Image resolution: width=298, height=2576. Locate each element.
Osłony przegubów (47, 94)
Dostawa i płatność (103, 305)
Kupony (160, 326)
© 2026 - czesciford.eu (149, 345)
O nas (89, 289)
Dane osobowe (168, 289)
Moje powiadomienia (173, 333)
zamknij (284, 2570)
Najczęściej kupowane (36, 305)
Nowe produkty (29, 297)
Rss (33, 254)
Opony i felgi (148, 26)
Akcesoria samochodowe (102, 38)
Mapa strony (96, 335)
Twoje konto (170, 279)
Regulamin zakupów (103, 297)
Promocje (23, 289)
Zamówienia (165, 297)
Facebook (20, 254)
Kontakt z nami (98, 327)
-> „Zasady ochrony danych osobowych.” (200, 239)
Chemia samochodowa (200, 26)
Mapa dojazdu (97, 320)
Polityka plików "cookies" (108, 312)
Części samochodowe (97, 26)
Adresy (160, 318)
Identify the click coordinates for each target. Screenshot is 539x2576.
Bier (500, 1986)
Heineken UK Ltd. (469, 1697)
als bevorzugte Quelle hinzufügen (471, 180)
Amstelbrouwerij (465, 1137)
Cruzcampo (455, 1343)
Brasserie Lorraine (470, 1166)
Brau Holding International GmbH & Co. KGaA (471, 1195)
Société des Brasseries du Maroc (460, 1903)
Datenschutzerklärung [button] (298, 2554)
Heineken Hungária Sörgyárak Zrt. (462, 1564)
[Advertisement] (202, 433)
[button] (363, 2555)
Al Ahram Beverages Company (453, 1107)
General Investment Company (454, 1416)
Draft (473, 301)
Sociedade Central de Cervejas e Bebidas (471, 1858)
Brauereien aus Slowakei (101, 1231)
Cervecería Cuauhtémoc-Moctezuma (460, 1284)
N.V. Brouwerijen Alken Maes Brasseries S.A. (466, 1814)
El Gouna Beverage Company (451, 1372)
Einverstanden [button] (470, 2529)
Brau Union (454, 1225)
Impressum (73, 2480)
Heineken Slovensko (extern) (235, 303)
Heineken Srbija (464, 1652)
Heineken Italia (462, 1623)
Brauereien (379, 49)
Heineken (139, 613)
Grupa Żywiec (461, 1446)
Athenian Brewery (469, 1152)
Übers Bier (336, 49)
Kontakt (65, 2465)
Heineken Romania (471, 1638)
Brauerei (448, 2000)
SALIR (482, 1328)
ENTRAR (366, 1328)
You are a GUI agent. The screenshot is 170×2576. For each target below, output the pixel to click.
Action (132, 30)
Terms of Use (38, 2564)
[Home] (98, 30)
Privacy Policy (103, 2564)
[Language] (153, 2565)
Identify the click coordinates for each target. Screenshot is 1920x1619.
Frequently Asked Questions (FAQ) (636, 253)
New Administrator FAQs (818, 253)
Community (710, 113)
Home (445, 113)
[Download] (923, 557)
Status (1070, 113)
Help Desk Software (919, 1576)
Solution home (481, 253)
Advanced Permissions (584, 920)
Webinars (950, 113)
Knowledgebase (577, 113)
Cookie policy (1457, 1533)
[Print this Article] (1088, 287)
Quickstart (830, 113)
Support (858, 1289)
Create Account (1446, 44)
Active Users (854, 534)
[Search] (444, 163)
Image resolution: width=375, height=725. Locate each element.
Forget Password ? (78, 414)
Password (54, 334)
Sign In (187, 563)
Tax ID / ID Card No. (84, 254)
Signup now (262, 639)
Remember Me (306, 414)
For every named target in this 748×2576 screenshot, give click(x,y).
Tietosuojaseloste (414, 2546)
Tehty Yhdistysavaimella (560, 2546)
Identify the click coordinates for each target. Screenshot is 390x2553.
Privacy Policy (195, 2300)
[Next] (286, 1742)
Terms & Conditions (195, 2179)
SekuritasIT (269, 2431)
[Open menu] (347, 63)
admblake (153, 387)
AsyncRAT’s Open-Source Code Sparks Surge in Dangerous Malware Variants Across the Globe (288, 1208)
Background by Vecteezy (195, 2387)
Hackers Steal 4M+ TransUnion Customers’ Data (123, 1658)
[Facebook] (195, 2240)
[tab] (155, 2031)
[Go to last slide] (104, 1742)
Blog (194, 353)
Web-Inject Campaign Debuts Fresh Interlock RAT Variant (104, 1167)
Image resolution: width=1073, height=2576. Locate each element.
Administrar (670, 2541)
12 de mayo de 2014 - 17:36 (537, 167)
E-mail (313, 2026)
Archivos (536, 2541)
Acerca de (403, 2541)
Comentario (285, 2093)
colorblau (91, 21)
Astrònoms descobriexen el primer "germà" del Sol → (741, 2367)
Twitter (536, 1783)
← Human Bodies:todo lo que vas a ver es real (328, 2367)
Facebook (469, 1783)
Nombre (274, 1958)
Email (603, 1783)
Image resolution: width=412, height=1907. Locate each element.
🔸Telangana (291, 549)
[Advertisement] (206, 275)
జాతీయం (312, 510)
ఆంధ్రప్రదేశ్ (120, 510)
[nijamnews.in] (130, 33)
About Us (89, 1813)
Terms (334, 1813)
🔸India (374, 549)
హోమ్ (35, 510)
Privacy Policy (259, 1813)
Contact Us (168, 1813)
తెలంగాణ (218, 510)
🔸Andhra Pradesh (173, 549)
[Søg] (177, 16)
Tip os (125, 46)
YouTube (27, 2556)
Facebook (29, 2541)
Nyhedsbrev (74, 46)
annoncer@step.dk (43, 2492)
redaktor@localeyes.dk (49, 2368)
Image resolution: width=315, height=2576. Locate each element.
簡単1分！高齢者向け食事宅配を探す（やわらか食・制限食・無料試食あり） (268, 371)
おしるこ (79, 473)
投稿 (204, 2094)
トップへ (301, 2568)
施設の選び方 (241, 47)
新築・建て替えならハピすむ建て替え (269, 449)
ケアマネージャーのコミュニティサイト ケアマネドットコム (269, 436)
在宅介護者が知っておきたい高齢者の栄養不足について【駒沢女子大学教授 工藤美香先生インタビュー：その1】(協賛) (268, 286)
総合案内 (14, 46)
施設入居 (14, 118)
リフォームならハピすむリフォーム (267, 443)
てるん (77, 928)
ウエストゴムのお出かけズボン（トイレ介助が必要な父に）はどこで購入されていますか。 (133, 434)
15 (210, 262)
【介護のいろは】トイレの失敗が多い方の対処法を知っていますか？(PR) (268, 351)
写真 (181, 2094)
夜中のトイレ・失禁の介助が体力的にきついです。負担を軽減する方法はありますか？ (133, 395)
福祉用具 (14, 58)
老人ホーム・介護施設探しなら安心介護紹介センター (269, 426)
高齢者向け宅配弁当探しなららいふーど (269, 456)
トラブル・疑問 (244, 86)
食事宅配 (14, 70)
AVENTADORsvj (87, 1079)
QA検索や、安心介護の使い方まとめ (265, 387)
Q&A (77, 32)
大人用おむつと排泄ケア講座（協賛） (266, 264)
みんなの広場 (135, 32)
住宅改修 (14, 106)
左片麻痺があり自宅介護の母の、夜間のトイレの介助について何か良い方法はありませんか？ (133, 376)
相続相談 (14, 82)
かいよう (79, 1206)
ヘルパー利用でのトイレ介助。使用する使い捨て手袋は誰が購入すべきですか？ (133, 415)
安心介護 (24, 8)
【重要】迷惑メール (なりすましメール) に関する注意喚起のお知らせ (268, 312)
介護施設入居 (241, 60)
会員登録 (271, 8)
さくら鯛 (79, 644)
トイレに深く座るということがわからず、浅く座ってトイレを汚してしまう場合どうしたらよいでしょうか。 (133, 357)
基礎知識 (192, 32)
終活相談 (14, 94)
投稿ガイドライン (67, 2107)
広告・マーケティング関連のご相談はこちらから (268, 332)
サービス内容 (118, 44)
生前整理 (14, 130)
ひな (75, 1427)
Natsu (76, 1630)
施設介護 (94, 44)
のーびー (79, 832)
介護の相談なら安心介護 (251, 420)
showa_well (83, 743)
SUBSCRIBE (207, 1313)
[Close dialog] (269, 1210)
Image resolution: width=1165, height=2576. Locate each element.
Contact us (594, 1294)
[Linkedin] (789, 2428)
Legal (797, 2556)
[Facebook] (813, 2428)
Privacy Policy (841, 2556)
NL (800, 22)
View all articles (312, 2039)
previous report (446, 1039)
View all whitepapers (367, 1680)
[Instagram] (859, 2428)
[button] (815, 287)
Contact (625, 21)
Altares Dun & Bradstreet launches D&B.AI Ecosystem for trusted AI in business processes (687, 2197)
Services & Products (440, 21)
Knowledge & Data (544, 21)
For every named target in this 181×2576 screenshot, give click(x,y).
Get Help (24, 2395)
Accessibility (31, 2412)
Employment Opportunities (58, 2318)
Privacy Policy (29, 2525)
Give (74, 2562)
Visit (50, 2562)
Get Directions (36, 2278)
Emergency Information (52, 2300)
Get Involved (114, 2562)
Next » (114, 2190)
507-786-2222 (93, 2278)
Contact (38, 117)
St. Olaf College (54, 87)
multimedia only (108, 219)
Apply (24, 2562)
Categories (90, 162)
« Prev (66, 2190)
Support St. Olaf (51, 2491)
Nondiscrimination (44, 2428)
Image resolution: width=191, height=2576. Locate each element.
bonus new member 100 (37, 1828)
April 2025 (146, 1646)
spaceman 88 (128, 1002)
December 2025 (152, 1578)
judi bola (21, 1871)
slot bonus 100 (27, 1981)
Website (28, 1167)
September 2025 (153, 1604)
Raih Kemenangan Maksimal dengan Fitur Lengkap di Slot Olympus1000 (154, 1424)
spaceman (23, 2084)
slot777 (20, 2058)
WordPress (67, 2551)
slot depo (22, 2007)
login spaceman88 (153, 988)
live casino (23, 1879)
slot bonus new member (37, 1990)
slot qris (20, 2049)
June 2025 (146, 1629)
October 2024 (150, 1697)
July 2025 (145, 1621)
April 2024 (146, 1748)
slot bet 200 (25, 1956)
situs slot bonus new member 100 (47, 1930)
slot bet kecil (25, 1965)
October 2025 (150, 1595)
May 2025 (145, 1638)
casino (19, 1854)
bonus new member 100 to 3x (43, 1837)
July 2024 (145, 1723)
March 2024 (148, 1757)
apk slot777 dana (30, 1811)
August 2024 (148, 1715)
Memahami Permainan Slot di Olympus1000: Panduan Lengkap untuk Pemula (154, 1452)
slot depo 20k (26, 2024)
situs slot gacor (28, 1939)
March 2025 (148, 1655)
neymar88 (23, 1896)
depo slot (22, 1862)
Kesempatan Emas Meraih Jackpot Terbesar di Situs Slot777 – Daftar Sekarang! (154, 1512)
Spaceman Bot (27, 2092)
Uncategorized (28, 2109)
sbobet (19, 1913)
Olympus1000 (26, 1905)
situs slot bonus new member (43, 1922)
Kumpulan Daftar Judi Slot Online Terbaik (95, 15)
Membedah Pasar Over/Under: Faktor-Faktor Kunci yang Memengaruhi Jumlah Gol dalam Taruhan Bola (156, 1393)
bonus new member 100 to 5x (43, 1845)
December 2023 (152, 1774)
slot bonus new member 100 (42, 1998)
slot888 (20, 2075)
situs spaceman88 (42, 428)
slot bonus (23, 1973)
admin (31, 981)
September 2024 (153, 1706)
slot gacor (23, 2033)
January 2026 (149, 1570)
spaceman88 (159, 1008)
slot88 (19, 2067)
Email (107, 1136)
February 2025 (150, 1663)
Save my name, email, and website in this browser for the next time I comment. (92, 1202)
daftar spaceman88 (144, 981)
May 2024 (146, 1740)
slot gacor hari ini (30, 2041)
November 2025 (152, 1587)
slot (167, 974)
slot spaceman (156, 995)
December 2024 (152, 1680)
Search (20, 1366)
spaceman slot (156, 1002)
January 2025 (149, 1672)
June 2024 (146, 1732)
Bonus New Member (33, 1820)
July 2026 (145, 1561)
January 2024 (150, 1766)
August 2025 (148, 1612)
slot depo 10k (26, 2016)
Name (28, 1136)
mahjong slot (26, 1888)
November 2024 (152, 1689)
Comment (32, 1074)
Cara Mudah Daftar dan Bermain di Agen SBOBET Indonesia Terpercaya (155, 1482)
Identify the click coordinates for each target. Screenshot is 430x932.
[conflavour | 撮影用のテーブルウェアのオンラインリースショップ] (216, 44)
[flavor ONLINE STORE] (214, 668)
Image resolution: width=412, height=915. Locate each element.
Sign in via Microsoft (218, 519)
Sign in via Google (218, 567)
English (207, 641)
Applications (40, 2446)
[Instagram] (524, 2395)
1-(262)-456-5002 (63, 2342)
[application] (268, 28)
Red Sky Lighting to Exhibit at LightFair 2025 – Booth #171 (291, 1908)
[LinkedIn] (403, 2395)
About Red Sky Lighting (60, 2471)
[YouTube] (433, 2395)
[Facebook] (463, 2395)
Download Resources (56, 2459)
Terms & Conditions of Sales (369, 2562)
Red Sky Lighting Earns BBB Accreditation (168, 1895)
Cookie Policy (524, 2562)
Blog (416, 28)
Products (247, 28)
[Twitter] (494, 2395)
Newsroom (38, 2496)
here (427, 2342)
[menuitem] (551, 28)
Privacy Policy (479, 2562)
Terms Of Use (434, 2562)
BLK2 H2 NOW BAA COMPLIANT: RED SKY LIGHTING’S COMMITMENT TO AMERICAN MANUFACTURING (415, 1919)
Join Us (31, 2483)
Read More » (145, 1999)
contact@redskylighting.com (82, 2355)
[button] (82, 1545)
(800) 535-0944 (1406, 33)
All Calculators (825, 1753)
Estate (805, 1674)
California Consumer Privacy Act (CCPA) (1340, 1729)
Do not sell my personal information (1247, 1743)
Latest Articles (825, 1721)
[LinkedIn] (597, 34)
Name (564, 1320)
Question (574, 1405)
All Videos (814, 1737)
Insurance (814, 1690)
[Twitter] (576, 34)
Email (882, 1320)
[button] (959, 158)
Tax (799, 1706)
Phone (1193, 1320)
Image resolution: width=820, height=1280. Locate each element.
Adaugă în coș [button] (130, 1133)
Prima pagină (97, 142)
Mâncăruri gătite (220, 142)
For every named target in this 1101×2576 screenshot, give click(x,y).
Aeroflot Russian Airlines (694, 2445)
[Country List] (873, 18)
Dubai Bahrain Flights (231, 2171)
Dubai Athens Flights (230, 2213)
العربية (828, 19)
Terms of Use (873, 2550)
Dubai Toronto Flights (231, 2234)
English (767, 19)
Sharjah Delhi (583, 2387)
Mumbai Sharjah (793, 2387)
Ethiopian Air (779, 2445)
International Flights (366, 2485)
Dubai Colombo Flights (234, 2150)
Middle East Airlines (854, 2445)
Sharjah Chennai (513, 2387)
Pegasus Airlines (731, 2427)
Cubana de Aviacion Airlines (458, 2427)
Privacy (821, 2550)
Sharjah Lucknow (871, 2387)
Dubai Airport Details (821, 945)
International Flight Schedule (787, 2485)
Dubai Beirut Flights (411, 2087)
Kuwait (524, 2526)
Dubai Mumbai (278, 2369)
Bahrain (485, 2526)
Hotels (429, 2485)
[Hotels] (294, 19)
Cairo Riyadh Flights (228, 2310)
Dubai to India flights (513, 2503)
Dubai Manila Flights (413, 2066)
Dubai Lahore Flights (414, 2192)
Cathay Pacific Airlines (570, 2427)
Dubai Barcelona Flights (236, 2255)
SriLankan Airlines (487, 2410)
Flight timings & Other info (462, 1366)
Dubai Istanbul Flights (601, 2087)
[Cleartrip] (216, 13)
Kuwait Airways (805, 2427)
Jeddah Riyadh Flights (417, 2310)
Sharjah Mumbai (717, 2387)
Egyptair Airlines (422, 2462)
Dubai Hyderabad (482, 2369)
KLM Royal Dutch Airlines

++++++++++++++++++++

• [TASK TO COMPLETE] With the line holding "Heineken Italia (462, 1623)" as the first and the line holding "Tehty Yhdistysavaimella (560, 2546)" as the last, please transcribe exactly the lines of the material above in that range and nothing else.

• [RESPONSE BOX]
Heineken Italia (462, 1623)
Brauereien (379, 49)
Heineken (139, 613)
Grupa Żywiec (461, 1446)
Athenian Brewery (469, 1152)
Übers Bier (336, 49)
Kontakt (65, 2465)
Heineken Romania (471, 1638)
Brauerei (448, 2000)
SALIR (482, 1328)
ENTRAR (366, 1328)
You are a GUI agent. The screenshot is 170×2576. For each target below, output the pixel to click.
Action (132, 30)
Terms of Use (38, 2564)
[Home] (98, 30)
Privacy Policy (103, 2564)
[Language] (153, 2565)
Identify the click coordinates for each target. Screenshot is 1920x1619.
Frequently Asked Questions (FAQ) (636, 253)
New Administrator FAQs (818, 253)
Community (710, 113)
Home (445, 113)
[Download] (923, 557)
Status (1070, 113)
Help Desk Software (919, 1576)
Solution home (481, 253)
Advanced Permissions (584, 920)
Webinars (950, 113)
Knowledgebase (577, 113)
Cookie policy (1457, 1533)
[Print this Article] (1088, 287)
Quickstart (830, 113)
Support (858, 1289)
Create Account (1446, 44)
Active Users (854, 534)
[Search] (444, 163)
Image resolution: width=375, height=725. Locate each element.
Forget Password ? (78, 414)
Password (54, 334)
Sign In (187, 563)
Tax ID / ID Card No. (84, 254)
Signup now (262, 639)
Remember Me (306, 414)
For every named target in this 748×2576 screenshot, give click(x,y).
Tietosuojaseloste (414, 2546)
Tehty Yhdistysavaimella (560, 2546)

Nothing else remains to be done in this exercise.